_EXTRACTED RECORDS_.
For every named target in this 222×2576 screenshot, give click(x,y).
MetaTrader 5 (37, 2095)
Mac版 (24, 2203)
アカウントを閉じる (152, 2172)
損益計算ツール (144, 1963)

_THE TASK_. Return all of the data above, keeping every line exactly as it appears.

_RESULT OF THIS TASK_.
For every named target in this 222×2576 screenshot, give click(x,y).
MetaTrader 5 (37, 2095)
Mac版 (24, 2203)
アカウントを閉じる (152, 2172)
損益計算ツール (144, 1963)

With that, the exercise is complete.